Com o novo acordo europeu, se todos os requisitos forem cumpridos”, disse que 25% passa a 50%, para que este vendedor possa teletrabalhar mais tempo em França, entre dois a três dias por semana, e continuar a contribuir na Segurança Social espanhola. Este trabalhador espanhol residente em França poderá passar mais tempo em teletrabalho a partir de sua casa sem provocar alterações na legislação”, explica Iván Preciado, associado laboral sénior da Cuatrecasas.
A origem desse problema está na pandemia. Os confinamentos provocaram a ocorrência de uma anomalia em certas zonas da Europa, como Bélgica, Países Baixos e França: os trabalhadores que prestavam os seus serviços presencialmente num país próximo do seu eram obrigados a teletrabalhar a partir dos seus países de residência. A natureza excepcional do momento permitiu que fosse resolvido.
O problema surgiu mais tarde, segundo Javier Alonso de Armiño, associado sénior da Sagardoy, quando se tornou mais frequente a opção de teletrabalho ou trabalho híbrido alguns dias por semana. Até então, era aplicado o Regulamento comunitário 883/2004 relativo à coordenação dos sistemas de segurança social.
Atualmente, em aplicação deste regulamento, explica Alonso Armiño, uma pessoa contribui no seu país de residência sempre que aí trabalha uma parte substancial do tempo, 25%. “Este novo acordo-quadro atualiza este critério e traz sabedoria para um caso muito específico, o do teletrabalho transfronteiriço, porque o estende a menos de 50% do tempo total de trabalho”, esclarece o advogado.
Para a advogada Carmen Galán, vale perguntar sobre outros cenários que levantam algumas incógnitas sobre como proceder. É o caso de pessoas que, para além do teletrabalho transfronteiriço, exercem uma atividade adicional no seu país de residência. Ou quando os trabalhadores exerçam regularmente outra atividade num Estado terceiro, diferente da sua residência pessoal e sede empresarial. São casos que estão fora do âmbito deste acordo.
Embora os activistas laborais consultados concordem que este regulamento tem um âmbito muito limitado, o dos nómadas digitais, acreditam que proporciona mais segurança porque oferece uma interpretação harmonizada de alguns artigos do regulamento.

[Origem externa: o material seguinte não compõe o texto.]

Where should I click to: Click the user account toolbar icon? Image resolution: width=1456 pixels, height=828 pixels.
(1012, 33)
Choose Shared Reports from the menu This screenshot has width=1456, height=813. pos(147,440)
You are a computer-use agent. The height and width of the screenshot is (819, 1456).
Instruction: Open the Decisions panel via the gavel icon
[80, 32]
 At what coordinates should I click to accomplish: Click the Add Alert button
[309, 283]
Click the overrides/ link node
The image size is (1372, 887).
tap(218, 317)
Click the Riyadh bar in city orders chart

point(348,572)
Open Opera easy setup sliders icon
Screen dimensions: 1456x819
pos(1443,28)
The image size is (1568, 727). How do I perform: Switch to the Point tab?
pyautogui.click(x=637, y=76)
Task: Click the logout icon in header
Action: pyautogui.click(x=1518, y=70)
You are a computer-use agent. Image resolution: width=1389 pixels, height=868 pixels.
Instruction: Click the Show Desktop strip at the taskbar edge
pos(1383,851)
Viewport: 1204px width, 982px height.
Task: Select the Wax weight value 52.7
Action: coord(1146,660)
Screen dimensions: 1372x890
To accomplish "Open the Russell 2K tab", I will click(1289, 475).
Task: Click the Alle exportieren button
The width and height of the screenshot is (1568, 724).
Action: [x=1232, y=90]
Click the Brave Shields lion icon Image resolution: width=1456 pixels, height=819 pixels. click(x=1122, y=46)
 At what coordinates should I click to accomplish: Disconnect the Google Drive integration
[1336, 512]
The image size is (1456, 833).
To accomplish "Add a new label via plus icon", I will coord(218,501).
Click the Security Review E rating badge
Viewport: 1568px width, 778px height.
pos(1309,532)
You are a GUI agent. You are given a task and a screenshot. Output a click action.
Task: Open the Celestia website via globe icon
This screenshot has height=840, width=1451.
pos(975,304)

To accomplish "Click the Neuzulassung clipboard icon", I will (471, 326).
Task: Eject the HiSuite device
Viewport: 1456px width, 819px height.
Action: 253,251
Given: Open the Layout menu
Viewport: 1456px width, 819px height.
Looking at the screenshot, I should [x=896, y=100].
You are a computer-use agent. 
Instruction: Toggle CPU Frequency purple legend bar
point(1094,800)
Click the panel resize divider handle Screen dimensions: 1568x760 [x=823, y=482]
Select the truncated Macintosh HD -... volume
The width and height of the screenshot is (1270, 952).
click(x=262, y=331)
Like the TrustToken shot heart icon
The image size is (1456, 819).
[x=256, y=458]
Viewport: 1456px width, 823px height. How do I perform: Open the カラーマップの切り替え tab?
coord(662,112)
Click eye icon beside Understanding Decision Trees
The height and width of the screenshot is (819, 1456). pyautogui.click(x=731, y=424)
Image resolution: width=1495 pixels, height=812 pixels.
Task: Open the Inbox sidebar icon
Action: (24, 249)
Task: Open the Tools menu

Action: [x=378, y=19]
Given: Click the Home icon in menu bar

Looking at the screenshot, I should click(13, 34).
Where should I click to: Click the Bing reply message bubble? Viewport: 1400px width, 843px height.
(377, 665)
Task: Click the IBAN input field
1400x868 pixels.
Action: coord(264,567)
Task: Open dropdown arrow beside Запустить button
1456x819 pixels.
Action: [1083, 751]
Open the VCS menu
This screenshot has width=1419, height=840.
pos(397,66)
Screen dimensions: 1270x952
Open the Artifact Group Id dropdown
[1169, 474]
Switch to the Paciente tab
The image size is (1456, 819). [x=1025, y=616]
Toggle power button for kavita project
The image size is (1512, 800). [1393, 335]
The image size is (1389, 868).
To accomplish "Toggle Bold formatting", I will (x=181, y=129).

Graças ao que está incluído neste acordo-quadro, “a empresa poderá oferecer um regime de teletrabalho mais amplo aos seus trabalhadores transfronteiriços, o que sem dúvida resultará na capacidade dos empregadores de reter e atrair talentos”, afirma Álvaro Fernández, sénior associado de trabalho da Cuatrecasas, que destaca que o documento não contempla alterações nas regras de residência fiscal e fiscalidade. Algo positivo se pensarmos na cruzada das empresas para atrair talentos, mesmo além-fronteiras.
Países signatários
Entre os requisitos para ter acesso ao convênio está a necessidade de o empregado ou empregador solicitá-lo previamente. Além disso, o trabalho no país de residência não pode exceder 50% da jornada total de trabalho e o trabalhador deve utilizar tecnologias de informação para as suas funções. A norma se aplica apenas aos países signatários. O trabalhador e a empresa devem ter, respetivamente, residência e domicílio num dos Estados signatários: Alemanha, Suíça, Liechtenstein, República Checa, Áustria, Países Baixos, Eslováquia, Bélgica, Luxemburgo, Finlândia, Noruega, Portugal, Suécia, Polónia, Croácia, Malta, Espanha e França. O acordo não se aplica a trabalhadores independentes ou nómadas de países terceiros.